### PROBLEM DESCRIPTION
The answer must be an exact copy of every record below.

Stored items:
Content starts

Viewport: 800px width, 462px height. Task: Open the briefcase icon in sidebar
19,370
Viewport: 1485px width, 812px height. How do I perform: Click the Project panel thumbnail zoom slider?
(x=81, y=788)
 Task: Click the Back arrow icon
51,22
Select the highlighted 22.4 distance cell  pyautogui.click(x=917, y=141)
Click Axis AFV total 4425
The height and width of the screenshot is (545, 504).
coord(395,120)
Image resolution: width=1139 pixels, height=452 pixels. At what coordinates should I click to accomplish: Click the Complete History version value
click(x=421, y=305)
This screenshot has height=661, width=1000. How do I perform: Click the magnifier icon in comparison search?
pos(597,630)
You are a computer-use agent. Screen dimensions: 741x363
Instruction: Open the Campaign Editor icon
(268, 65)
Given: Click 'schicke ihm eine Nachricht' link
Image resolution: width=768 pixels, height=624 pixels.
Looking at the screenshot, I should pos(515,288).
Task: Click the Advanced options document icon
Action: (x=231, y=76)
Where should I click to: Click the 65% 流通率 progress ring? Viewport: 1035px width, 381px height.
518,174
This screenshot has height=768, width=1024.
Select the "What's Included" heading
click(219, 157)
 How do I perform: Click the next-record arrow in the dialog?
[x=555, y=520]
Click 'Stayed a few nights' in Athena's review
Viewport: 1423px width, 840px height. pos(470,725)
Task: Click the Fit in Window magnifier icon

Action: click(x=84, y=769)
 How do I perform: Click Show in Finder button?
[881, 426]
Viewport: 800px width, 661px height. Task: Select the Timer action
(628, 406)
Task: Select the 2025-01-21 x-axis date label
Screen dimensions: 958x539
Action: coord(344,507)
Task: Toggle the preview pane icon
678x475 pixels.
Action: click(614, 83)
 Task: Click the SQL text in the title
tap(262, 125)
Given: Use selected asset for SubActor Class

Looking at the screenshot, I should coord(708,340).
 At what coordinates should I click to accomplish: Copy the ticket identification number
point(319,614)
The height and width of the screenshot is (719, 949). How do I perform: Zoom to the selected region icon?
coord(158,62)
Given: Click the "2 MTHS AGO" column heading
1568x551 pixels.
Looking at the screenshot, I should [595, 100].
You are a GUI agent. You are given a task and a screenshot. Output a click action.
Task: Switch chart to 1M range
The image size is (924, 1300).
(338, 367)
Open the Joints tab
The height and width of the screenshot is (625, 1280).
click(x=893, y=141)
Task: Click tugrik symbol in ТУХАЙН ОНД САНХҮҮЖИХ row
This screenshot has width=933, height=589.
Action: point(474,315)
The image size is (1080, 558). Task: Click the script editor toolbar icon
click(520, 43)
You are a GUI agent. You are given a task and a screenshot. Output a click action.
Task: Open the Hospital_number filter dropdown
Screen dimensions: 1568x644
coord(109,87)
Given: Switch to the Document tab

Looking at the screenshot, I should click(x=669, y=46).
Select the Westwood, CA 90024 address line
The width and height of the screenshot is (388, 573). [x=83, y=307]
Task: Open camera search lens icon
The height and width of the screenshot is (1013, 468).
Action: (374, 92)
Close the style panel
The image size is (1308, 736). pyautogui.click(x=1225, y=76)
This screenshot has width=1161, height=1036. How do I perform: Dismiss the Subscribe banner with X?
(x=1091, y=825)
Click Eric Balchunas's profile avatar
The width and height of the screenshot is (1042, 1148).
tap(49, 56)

Content ends

### SOLUTION TO THE PROBLEM
Viewport: 800px width, 462px height. Task: Open the briefcase icon in sidebar
19,370
Viewport: 1485px width, 812px height. How do I perform: Click the Project panel thumbnail zoom slider?
(x=81, y=788)
 Task: Click the Back arrow icon
51,22
Select the highlighted 22.4 distance cell  pyautogui.click(x=917, y=141)
Click Axis AFV total 4425
The height and width of the screenshot is (545, 504).
coord(395,120)
Image resolution: width=1139 pixels, height=452 pixels. At what coordinates should I click to accomplish: Click the Complete History version value
click(x=421, y=305)
This screenshot has height=661, width=1000. How do I perform: Click the magnifier icon in comparison search?
pos(597,630)
You are a computer-use agent. Screen dimensions: 741x363
Instruction: Open the Campaign Editor icon
(268, 65)
Given: Click 'schicke ihm eine Nachricht' link
Image resolution: width=768 pixels, height=624 pixels.
Looking at the screenshot, I should pos(515,288).
Task: Click the Advanced options document icon
Action: (x=231, y=76)
Where should I click to: Click the 65% 流通率 progress ring? Viewport: 1035px width, 381px height.
518,174
This screenshot has height=768, width=1024.
Select the "What's Included" heading
click(219, 157)
 How do I perform: Click the next-record arrow in the dialog?
[x=555, y=520]
Click 'Stayed a few nights' in Athena's review
Viewport: 1423px width, 840px height. pos(470,725)
Task: Click the Fit in Window magnifier icon

Action: click(x=84, y=769)
 How do I perform: Click Show in Finder button?
[881, 426]
Viewport: 800px width, 661px height. Task: Select the Timer action
(628, 406)
Task: Select the 2025-01-21 x-axis date label
Screen dimensions: 958x539
Action: coord(344,507)
Task: Toggle the preview pane icon
678x475 pixels.
Action: click(614, 83)
 Task: Click the SQL text in the title
tap(262, 125)
Given: Use selected asset for SubActor Class

Looking at the screenshot, I should coord(708,340).
 At what coordinates should I click to accomplish: Copy the ticket identification number
point(319,614)
The height and width of the screenshot is (719, 949). How do I perform: Zoom to the selected region icon?
coord(158,62)
Given: Click the "2 MTHS AGO" column heading
1568x551 pixels.
Looking at the screenshot, I should [595, 100].
You are a GUI agent. You are given a task and a screenshot. Output a click action.
Task: Switch chart to 1M range
The image size is (924, 1300).
(338, 367)
Open the Joints tab
The height and width of the screenshot is (625, 1280).
click(x=893, y=141)
Task: Click tugrik symbol in ТУХАЙН ОНД САНХҮҮЖИХ row
This screenshot has width=933, height=589.
Action: point(474,315)
The image size is (1080, 558). Task: Click the script editor toolbar icon
click(520, 43)
You are a GUI agent. You are given a task and a screenshot. Output a click action.
Task: Open the Hospital_number filter dropdown
Screen dimensions: 1568x644
coord(109,87)
Given: Switch to the Document tab

Looking at the screenshot, I should click(x=669, y=46).
Select the Westwood, CA 90024 address line
The width and height of the screenshot is (388, 573). [x=83, y=307]
Task: Open camera search lens icon
The height and width of the screenshot is (1013, 468).
Action: (374, 92)
Close the style panel
The image size is (1308, 736). pyautogui.click(x=1225, y=76)
This screenshot has width=1161, height=1036. How do I perform: Dismiss the Subscribe banner with X?
(x=1091, y=825)
Click Eric Balchunas's profile avatar
The width and height of the screenshot is (1042, 1148).
tap(49, 56)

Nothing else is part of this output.